The vulnerability CVE-2026-28681 affects the Internet Routing Registry daemon (irrd), a server software that manages IRR databases containing routing policy objects in RPSL format. Specifically, versions 4.4.0 up to but not including 4.4.5, and 4.5.0 up to but not including 4.5.1, are vulnerable to an open redirect attack (CWE-601). The flaw arises from improper validation of the HTTP Host header during sensitive operations such as password reset and account creation. An attacker can craft a request with a manipulated Host header so that the confirmation email sent to the user contains a link pointing to an attacker-controlled domain. When the user clicks this link, the token embedded in the URL is exposed to the attacker. This token can then be used to reset the password and gain unauthorized access to the victim's account on the legitimate IRRD instance. Once compromised, the attacker can modify RPSL objects maintained by the account's maintainers (mntners), potentially altering routing policies or injecting malicious routing information. However, if the compromised account has two-factor authentication enabled, which is mandatory for users with override privileges, the attacker cannot complete the login despite having reset the password. The vulnerability does not affect availability but has a high impact on confidentiality and integrity. The issue has been addressed in irrd versions 4.4.5 and 4.5.1. There are no known exploits in the wild as of the publication date.
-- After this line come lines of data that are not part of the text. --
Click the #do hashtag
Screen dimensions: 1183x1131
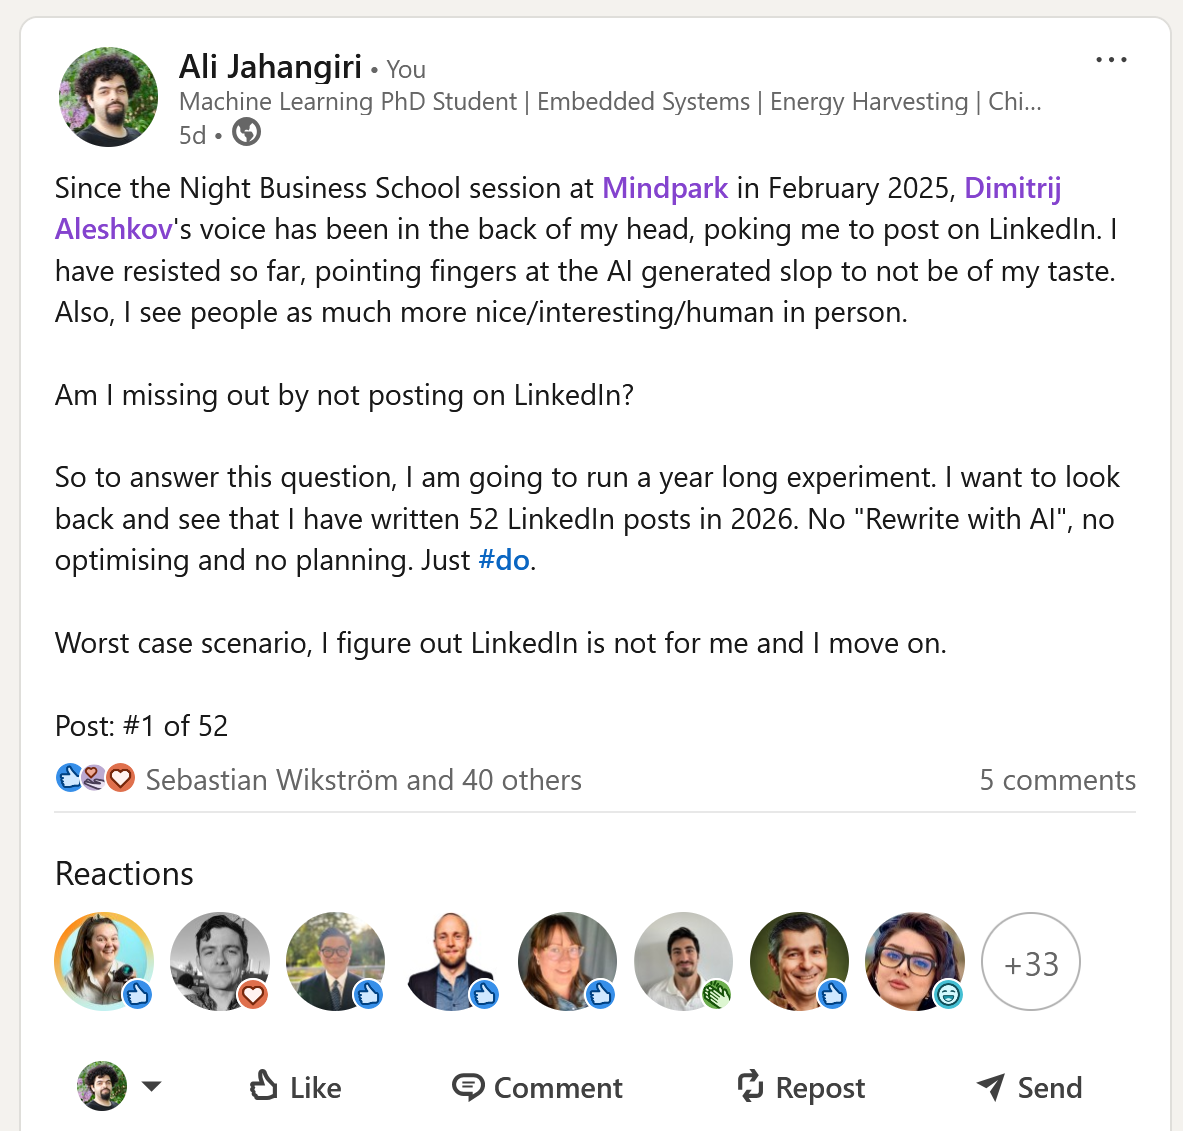(x=504, y=560)
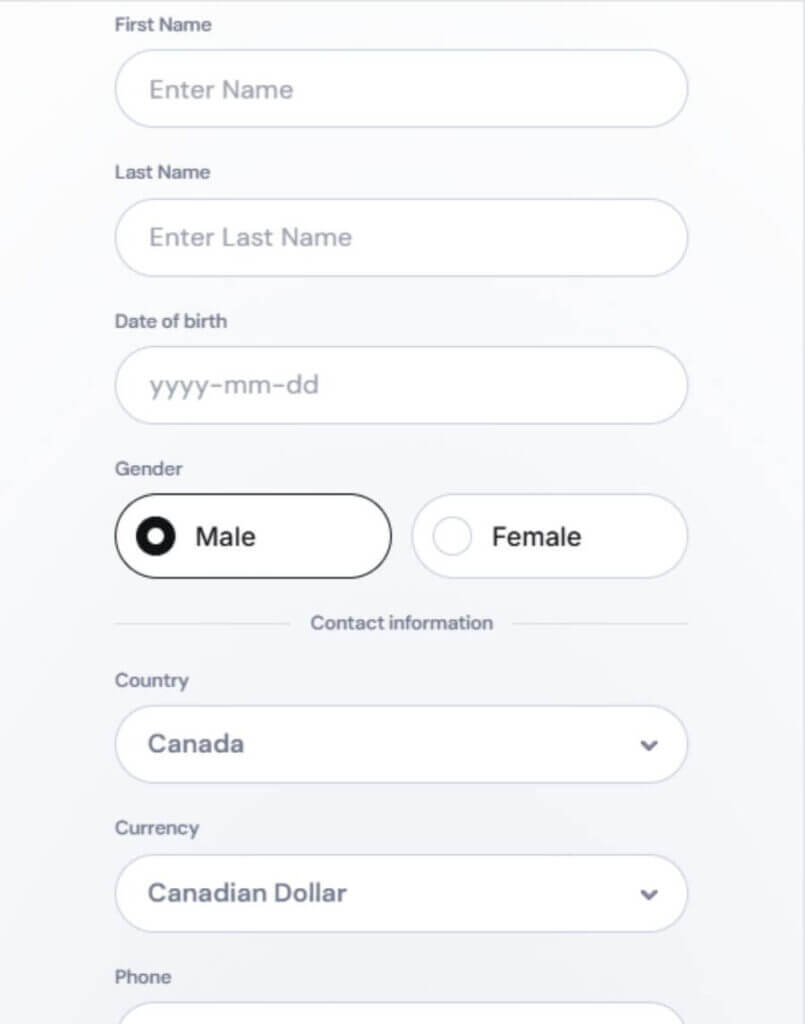This screenshot has height=1024, width=805.
Task: Click the Date of birth yyyy-mm-dd field
Action: [401, 385]
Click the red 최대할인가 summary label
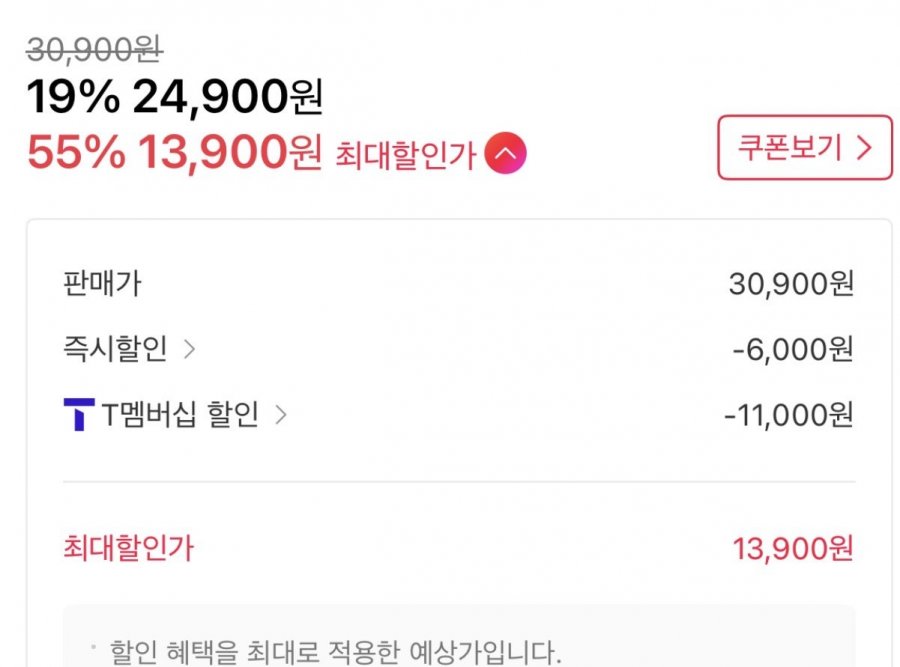The image size is (900, 667). click(129, 548)
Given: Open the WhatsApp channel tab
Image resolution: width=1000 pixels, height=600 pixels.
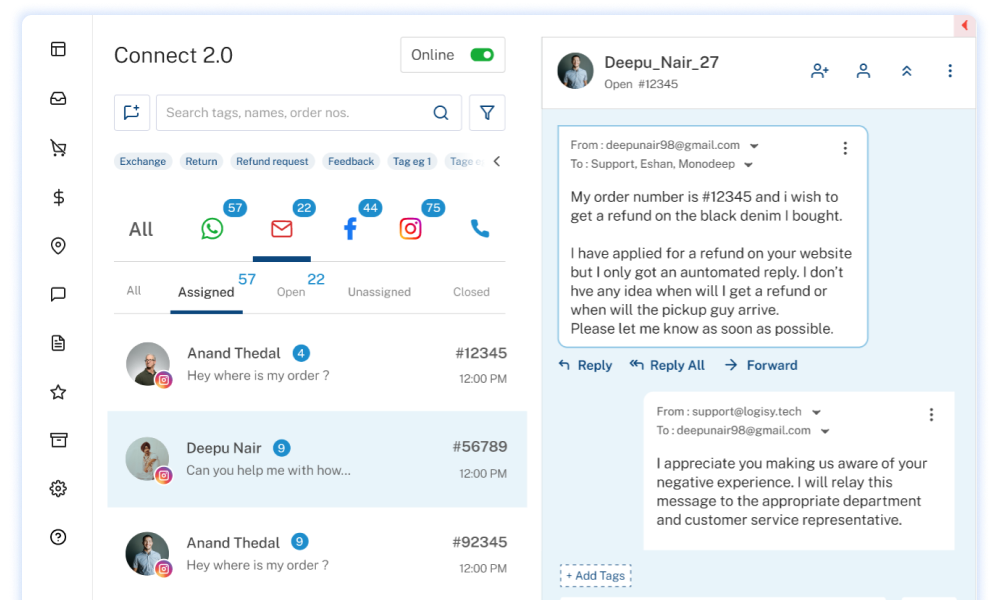Looking at the screenshot, I should pyautogui.click(x=212, y=229).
This vulnerability poses a significant risk to organizations relying on irrd for managing Internet Routing Registry data. Successful exploitation leads to account takeover, allowing attackers to modify routing policy objects, which could disrupt network routing, cause traffic misdirection, or enable further attacks such as BGP hijacking. The integrity of routing data is critical for Internet infrastructure stability; thus, compromised accounts could have cascading effects on network operators and their customers. While 2FA mitigates risk for high-privilege users, accounts without 2FA remain vulnerable. The attack requires user interaction (clicking the malicious link), but no prior authentication or complex exploitation is needed, increasing the likelihood of successful phishing campaigns. The vulnerability does not impact system availability directly but threatens confidentiality and integrity of routing data, which are vital for secure network operations.

Organizations should immediately upgrade irrd to versions 4.4.5 or 4.5.1 to apply the official patches addressing this vulnerability. Until patched, administrators should enforce two-factor authentication for all accounts, especially those with override access, to reduce the risk of account takeover. Additionally, monitoring email templates and confirmation link generation logic for proper validation of the Host header can help detect or prevent manipulation. Implementing strict validation or whitelisting of Host headers on the server side will mitigate open redirect risks. User education on phishing risks related to password reset emails is essential to reduce the chance of token leakage. Logging and alerting on unusual password reset or account creation requests with suspicious Host headers can aid in early detection. Network operators should audit RPSL object changes for unauthorized modifications and maintain backups of routing data for recovery. Finally, consider isolating IRRD instances behind web application firewalls (WAFs) that can detect and block open redirect attempts.